Modern management is largely about winning people round to your point of view.

The old ‘command and control’ model taught on managers training courses is on the wane.

An understanding of NLP for HR managers will make you a 21st-century leader – a good influencer as well as a good listener.

Rapport for HR managers

Rapport is a key concept in NLP. It has a mixed reputation, as it is often taught on sales courses and then not always used authentically.

However it remains a powerful tool, especially in one-to-one encounters.

To influence using rapport you pace and lead:

  • Pacing – this means matching your state to that of the other person: matching (though not mimicking) their gestures, posture, rhythm and pace.
  • Leading – this means, having made this match, slowly taking them away from their state to the one you want them to be in: livening up an unenthusiastic colleague or calming an angry or frightened one.

In doing this, you will also find yourself understanding the other person better – proper rapport is a two-way thing.

Conflict resolution

Conflict resolution is an important part of most HR roles. It is made a lot easier if you can really see all sides of an argument – and hear them and feel them.

Robert Dilts’ Meta Mirror is a powerful tool for acquiring this awareness. It enables you to see an event from various participants’ perspectives, including that of an objective observer: particularly useful if you are part of the conflict or managing others in conflict.

Your own difficult feelings can be managed with a range of NLP techniques. After 25 years in business I still find myself in situations which are new or stressful, and I use these techniques to boost my confidence – to help me feel calm and present. I don’t know what I’d do without them.

How NLP helps more than emotional thought

In the above examples, NLP helps with the emotional aspect of business and HR management.

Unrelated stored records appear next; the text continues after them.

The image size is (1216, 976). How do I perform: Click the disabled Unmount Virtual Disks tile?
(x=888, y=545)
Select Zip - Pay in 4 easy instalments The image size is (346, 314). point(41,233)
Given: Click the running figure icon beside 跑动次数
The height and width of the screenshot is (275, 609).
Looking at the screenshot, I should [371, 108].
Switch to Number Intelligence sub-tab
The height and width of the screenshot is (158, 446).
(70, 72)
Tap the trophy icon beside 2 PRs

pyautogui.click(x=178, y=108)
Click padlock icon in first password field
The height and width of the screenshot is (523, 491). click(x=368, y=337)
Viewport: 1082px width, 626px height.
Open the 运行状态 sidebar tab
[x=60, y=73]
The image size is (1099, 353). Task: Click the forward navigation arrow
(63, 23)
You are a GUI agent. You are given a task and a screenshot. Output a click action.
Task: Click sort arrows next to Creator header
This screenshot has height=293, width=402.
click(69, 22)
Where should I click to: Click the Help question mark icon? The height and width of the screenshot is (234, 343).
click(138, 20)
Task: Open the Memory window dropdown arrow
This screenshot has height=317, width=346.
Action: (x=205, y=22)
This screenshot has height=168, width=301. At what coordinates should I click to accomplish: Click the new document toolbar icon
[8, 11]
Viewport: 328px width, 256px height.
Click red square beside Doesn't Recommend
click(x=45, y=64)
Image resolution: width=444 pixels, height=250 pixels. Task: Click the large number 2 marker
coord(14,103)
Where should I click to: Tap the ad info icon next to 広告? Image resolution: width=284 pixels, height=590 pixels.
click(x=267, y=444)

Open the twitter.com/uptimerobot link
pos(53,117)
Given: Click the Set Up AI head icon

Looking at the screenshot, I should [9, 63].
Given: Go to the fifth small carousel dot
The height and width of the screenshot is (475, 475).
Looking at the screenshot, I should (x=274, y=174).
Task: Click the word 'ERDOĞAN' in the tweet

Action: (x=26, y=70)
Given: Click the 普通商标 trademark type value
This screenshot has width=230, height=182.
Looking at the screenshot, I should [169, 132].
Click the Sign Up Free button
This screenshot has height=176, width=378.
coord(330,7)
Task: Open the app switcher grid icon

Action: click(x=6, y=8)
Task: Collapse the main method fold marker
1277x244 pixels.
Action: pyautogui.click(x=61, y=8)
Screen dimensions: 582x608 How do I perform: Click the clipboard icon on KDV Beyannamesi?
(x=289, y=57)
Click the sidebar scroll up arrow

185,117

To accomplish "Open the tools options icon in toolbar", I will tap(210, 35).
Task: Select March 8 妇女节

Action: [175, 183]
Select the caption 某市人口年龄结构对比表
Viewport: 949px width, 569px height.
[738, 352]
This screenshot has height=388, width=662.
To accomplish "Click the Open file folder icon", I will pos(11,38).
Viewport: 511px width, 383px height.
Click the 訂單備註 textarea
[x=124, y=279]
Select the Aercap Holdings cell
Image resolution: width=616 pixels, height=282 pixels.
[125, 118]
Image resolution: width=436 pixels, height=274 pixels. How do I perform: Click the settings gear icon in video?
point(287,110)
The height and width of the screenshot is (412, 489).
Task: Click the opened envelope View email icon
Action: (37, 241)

But it also offers assistance with the more cerebral, rational side of workplace life.

Business manuals talk endlessly about missions and goals, but on their own, these can seem airy and elusive.

Another Robert Dilts model, the Logical Levels, places mission in a context, and thus makes it more sensible and achievable.

Goals are easy to waver from (or not establish properly in the first place).

One of the first NLP techniques I use when I coach clients is the ‘Well Formed Outcome’, to make sure they are heading consistently in a direction they actually want to head in.

I’ve lost count of the number of business initiatives I have seen fail because they didn’t follow this simple principle, and instead flapped around following whatever immediate piece of random noise told them to.

The Logical Levels model can also help businesses with branding and with vision. I talk about this in my book, Think Like an Entrepreneur.

The clarity of NLP

Unlike much management material, NLP is usually expressed in clear language (the first NLP technique, the Meta Model, is rather jargon-ridden, but the discipline soon learnt the lesson that busy people like clarity).

A few terms need to be mastered, but after that, simplicity prevails. The skill lies more in putting them into practice in an elegant and effective way. But you learn this by doing them.

NLP is a set of tools that will make you a better manager, more sympathetic, better at leading other people in the direction you need them to go, and better at establishing that direction and sticking to it.